Selling to Rent

I'm going to preface this with saying that I'm a nasty doom and gloomer housing bear. :D

One tactic used by those of an ursine persuasion has been to sell their PPOR and rent back a similar property. The theory is step off the market at the top, sit out the impending crash, and buy back at the bottom.

I took a look at some numbers the other day. I'm assuming that the selling (agent, legal fees) and buying (legal, surveys and stamp duties) for a property are both going to be around 5%, and to keep things simple, a property equivalent to that sold is rented that yields around 5%.

Looking at the historic data, the last crash in the UK started in 1989 and bottomed out in 1996. Ireland and the US have been falling since 2007, and not stopped yet.

Supposing our sell-to-renter called the market to perfection, then he or she could be out of the property market for somewhere between six and eight years, plus buying and selling costs for the old and new properties. Assuming a million dollar house, the total would come to somewhere between $400K and $500K, a 40% to 50% fall.

So getting it exactly right strikes me as being a break-even strategy. Reinvesting the proceeds of the sale might put you ahead, but the stockmarket isn't likely to return more than 5% to 10%, which will do little better than cover rent. And any housing crash is likely to be accompanied by a recession.

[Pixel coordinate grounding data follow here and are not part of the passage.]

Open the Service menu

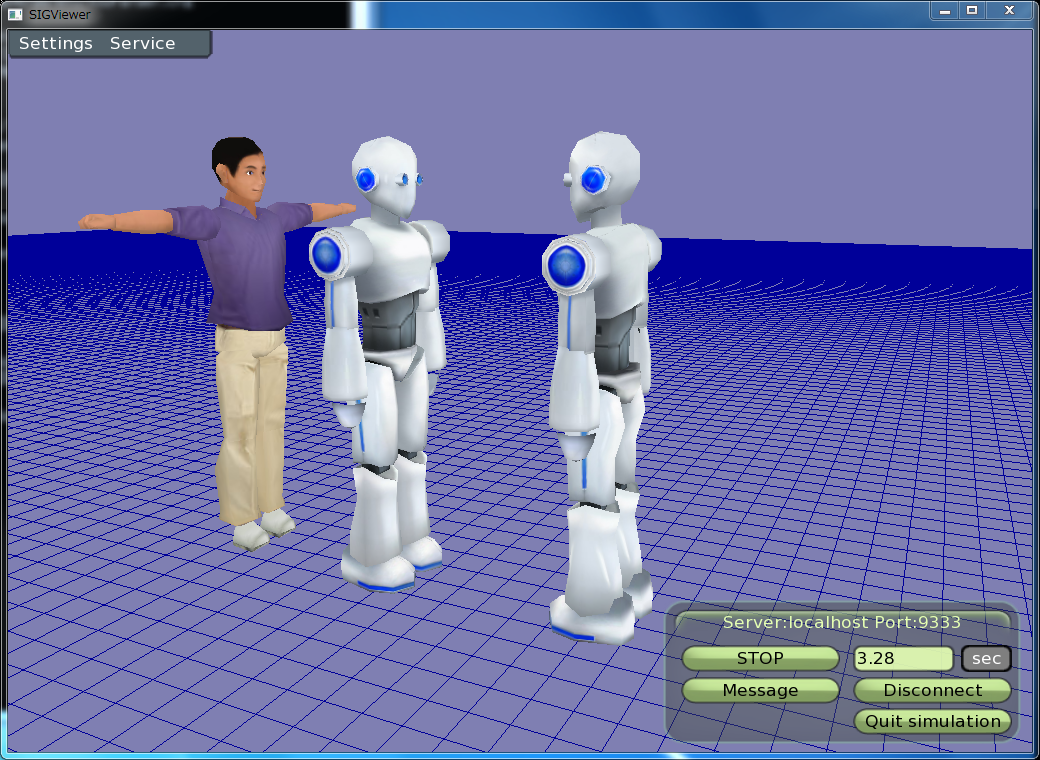(142, 44)
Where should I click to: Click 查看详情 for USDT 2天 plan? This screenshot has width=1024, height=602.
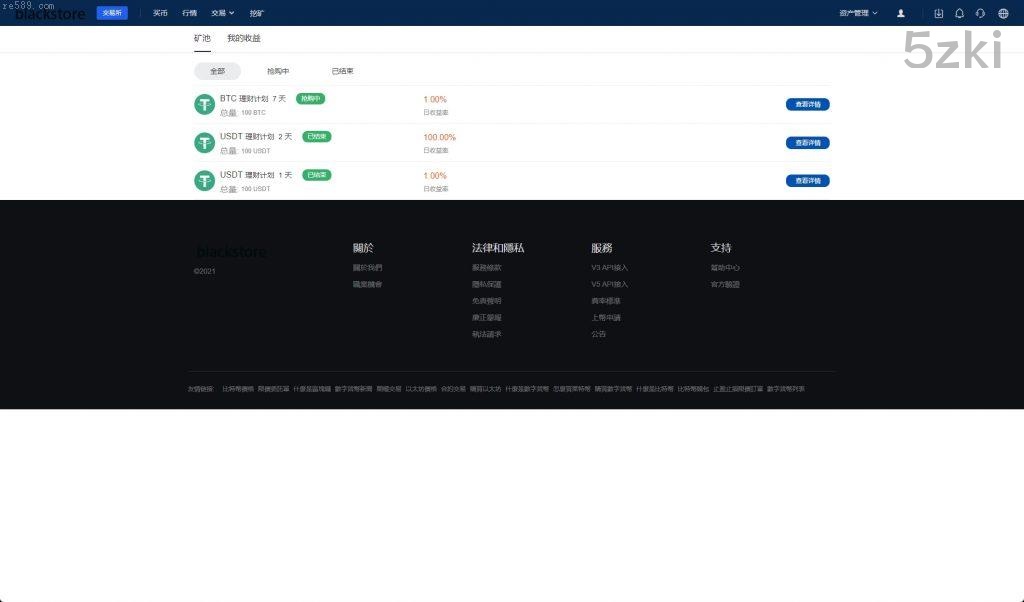pos(807,143)
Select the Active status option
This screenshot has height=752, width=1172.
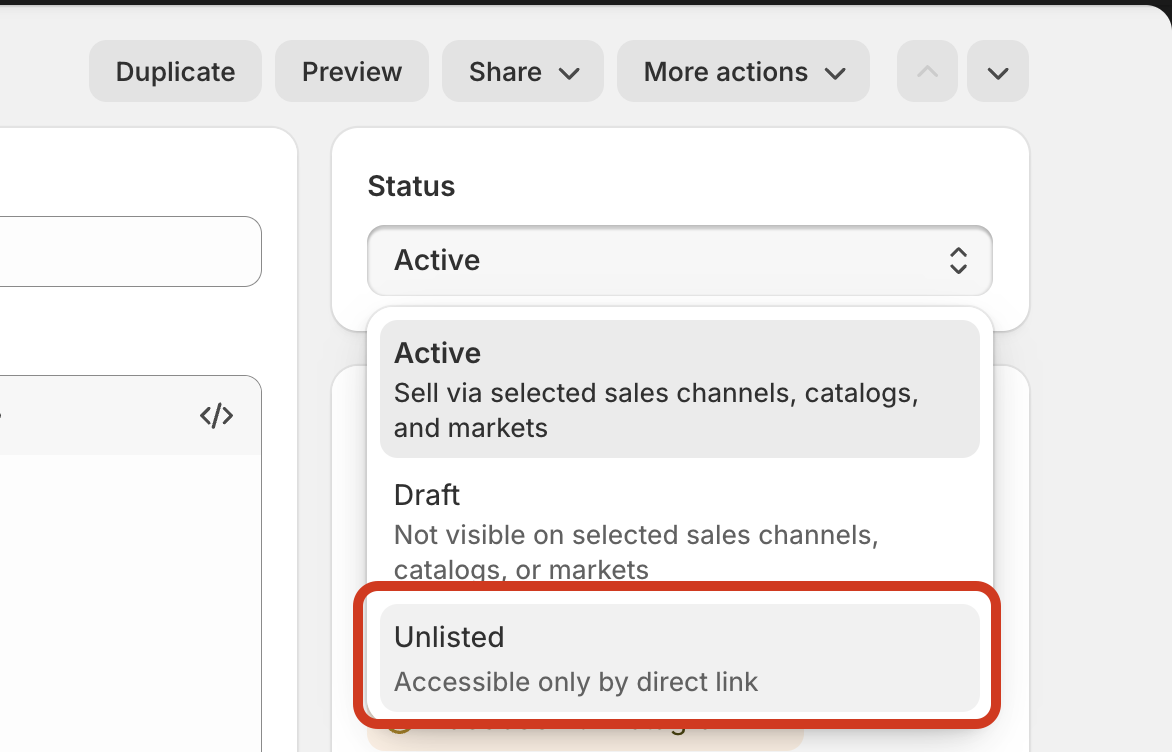click(x=679, y=389)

Gold, maybe? I'm pretty convinced that's in a bubble, and you'd be buying in at the greater fool stage. (Watch it hit $3000 this year, and I get proven wrong as usual. :()

The thing is that people are very bad at calling the top of the market. Various people attempted the STR strategy in the UK on the Motley Fool Property board between 2002 and 2006, and several ended up buying back in at a higher price. Merryn Somerset Webb (journalist and prominent housing bear) did in 2010 (link might be behind a paywall) having sold up in 2007, which makes the outcome even worse. :eek:

Other lessons? The 1989 to 1996 property market crash in the UK dropped pretty sharply for several years, then drifted down more slowly. It would probably work out better to buy in the latter phases, where the fall is less than rental costs, rather than trying to call the bottom.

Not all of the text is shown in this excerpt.